### Exercise prompt
All the entries that follow are to be returned exactly.

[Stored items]
▬▬▬▬▬▬

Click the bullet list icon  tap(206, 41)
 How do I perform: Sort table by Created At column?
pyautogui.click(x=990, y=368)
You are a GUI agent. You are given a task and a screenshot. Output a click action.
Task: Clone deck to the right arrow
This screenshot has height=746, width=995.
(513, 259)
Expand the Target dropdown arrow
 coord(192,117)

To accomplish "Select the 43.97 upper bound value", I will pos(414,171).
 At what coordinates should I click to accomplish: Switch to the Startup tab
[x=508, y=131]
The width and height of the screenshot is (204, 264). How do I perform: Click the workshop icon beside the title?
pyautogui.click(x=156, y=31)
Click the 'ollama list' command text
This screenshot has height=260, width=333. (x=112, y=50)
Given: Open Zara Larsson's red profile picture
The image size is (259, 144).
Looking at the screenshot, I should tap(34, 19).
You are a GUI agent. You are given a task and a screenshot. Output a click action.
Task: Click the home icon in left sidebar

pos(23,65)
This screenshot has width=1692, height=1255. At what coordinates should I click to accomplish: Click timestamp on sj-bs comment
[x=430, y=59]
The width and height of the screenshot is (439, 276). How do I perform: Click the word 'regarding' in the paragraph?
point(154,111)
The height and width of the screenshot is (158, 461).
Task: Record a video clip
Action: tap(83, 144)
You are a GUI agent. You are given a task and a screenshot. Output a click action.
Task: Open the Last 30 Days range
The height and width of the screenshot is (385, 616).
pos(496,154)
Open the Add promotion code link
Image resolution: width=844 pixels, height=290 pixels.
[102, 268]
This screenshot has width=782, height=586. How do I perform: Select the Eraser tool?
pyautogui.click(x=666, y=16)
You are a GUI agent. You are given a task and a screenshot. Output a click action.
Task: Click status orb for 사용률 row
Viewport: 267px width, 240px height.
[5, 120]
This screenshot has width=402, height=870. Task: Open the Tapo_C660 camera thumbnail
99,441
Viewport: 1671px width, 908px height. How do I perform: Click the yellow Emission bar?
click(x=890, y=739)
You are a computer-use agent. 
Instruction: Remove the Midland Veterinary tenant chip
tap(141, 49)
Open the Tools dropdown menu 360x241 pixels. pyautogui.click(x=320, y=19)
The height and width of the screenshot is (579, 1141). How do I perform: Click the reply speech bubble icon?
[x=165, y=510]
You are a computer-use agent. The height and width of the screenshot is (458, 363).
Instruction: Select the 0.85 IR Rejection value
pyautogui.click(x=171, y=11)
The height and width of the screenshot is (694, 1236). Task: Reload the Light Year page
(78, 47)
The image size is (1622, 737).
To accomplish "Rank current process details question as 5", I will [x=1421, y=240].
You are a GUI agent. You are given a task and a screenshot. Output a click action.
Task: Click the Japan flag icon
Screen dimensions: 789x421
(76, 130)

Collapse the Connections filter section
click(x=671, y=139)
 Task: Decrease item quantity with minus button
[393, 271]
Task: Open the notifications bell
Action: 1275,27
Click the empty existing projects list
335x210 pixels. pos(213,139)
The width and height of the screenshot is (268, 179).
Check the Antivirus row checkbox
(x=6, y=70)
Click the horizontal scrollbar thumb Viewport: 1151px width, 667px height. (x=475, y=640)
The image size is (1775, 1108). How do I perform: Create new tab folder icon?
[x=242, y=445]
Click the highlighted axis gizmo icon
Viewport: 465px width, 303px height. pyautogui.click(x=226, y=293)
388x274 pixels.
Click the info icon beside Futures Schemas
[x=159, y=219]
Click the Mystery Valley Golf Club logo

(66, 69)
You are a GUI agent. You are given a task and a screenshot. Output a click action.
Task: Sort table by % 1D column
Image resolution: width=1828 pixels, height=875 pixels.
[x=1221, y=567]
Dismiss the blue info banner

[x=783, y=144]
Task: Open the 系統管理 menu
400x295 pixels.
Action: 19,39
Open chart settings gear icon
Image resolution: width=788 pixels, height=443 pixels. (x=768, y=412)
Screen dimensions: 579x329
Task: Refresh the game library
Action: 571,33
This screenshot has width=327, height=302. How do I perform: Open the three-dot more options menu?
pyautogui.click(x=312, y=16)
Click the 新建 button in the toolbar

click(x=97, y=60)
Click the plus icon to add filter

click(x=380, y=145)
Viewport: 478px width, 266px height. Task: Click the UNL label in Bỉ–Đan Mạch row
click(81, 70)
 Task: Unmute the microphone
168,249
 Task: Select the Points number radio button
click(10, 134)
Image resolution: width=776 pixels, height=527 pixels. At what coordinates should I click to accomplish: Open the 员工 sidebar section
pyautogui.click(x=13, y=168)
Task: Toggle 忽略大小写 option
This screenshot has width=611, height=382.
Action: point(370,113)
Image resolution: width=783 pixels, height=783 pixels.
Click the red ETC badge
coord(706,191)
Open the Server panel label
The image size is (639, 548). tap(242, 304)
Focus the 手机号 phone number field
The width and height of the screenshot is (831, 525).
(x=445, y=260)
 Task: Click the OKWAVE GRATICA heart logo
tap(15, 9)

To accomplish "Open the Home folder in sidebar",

▬▬▬▬▬▬

### Answer below
Click the bullet list icon  tap(206, 41)
 How do I perform: Sort table by Created At column?
pyautogui.click(x=990, y=368)
You are a GUI agent. You are given a task and a screenshot. Output a click action.
Task: Clone deck to the right arrow
This screenshot has height=746, width=995.
(513, 259)
Expand the Target dropdown arrow
 coord(192,117)

To accomplish "Select the 43.97 upper bound value", I will pos(414,171).
 At what coordinates should I click to accomplish: Switch to the Startup tab
[x=508, y=131]
The width and height of the screenshot is (204, 264). How do I perform: Click the workshop icon beside the title?
pyautogui.click(x=156, y=31)
Click the 'ollama list' command text
This screenshot has height=260, width=333. (x=112, y=50)
Given: Open Zara Larsson's red profile picture
The image size is (259, 144).
Looking at the screenshot, I should tap(34, 19).
You are a GUI agent. You are given a task and a screenshot. Output a click action.
Task: Click the home icon in left sidebar

pos(23,65)
This screenshot has width=1692, height=1255. At what coordinates should I click to accomplish: Click timestamp on sj-bs comment
[x=430, y=59]
The width and height of the screenshot is (439, 276). How do I perform: Click the word 'regarding' in the paragraph?
point(154,111)
The height and width of the screenshot is (158, 461).
Task: Record a video clip
Action: tap(83, 144)
You are a GUI agent. You are given a task and a screenshot. Output a click action.
Task: Open the Last 30 Days range
The height and width of the screenshot is (385, 616).
pos(496,154)
Open the Add promotion code link
Image resolution: width=844 pixels, height=290 pixels.
[102, 268]
This screenshot has width=782, height=586. How do I perform: Select the Eraser tool?
pyautogui.click(x=666, y=16)
You are a GUI agent. You are given a task and a screenshot. Output a click action.
Task: Click status orb for 사용률 row
Viewport: 267px width, 240px height.
[5, 120]
This screenshot has width=402, height=870. Task: Open the Tapo_C660 camera thumbnail
99,441
Viewport: 1671px width, 908px height. How do I perform: Click the yellow Emission bar?
click(x=890, y=739)
You are a computer-use agent. 
Instruction: Remove the Midland Veterinary tenant chip
tap(141, 49)
Open the Tools dropdown menu 360x241 pixels. pyautogui.click(x=320, y=19)
The height and width of the screenshot is (579, 1141). How do I perform: Click the reply speech bubble icon?
[x=165, y=510]
You are a computer-use agent. The height and width of the screenshot is (458, 363).
Instruction: Select the 0.85 IR Rejection value
pyautogui.click(x=171, y=11)
The height and width of the screenshot is (694, 1236). Task: Reload the Light Year page
(78, 47)
The image size is (1622, 737).
To accomplish "Rank current process details question as 5", I will [x=1421, y=240].
You are a GUI agent. You are given a task and a screenshot. Output a click action.
Task: Click the Japan flag icon
Screen dimensions: 789x421
(76, 130)

Collapse the Connections filter section
click(x=671, y=139)
 Task: Decrease item quantity with minus button
[393, 271]
Task: Open the notifications bell
Action: 1275,27
Click the empty existing projects list
335x210 pixels. pos(213,139)
The width and height of the screenshot is (268, 179).
Check the Antivirus row checkbox
(x=6, y=70)
Click the horizontal scrollbar thumb Viewport: 1151px width, 667px height. (x=475, y=640)
The image size is (1775, 1108). How do I perform: Create new tab folder icon?
[x=242, y=445]
Click the highlighted axis gizmo icon
Viewport: 465px width, 303px height. pyautogui.click(x=226, y=293)
388x274 pixels.
Click the info icon beside Futures Schemas
[x=159, y=219]
Click the Mystery Valley Golf Club logo

(66, 69)
You are a GUI agent. You are given a task and a screenshot. Output a click action.
Task: Sort table by % 1D column
Image resolution: width=1828 pixels, height=875 pixels.
[x=1221, y=567]
Dismiss the blue info banner

[x=783, y=144]
Task: Open the 系統管理 menu
400x295 pixels.
Action: 19,39
Open chart settings gear icon
Image resolution: width=788 pixels, height=443 pixels. (x=768, y=412)
Screen dimensions: 579x329
Task: Refresh the game library
Action: 571,33
This screenshot has width=327, height=302. How do I perform: Open the three-dot more options menu?
pyautogui.click(x=312, y=16)
Click the 新建 button in the toolbar

click(x=97, y=60)
Click the plus icon to add filter

click(x=380, y=145)
Viewport: 478px width, 266px height. Task: Click the UNL label in Bỉ–Đan Mạch row
click(81, 70)
 Task: Unmute the microphone
168,249
 Task: Select the Points number radio button
click(10, 134)
Image resolution: width=776 pixels, height=527 pixels. At what coordinates should I click to accomplish: Open the 员工 sidebar section
pyautogui.click(x=13, y=168)
Task: Toggle 忽略大小写 option
This screenshot has width=611, height=382.
Action: point(370,113)
Image resolution: width=783 pixels, height=783 pixels.
Click the red ETC badge
coord(706,191)
Open the Server panel label
The image size is (639, 548). tap(242, 304)
Focus the 手机号 phone number field
The width and height of the screenshot is (831, 525).
(x=445, y=260)
 Task: Click the OKWAVE GRATICA heart logo
tap(15, 9)

To accomplish "Open the Home folder in sidebar",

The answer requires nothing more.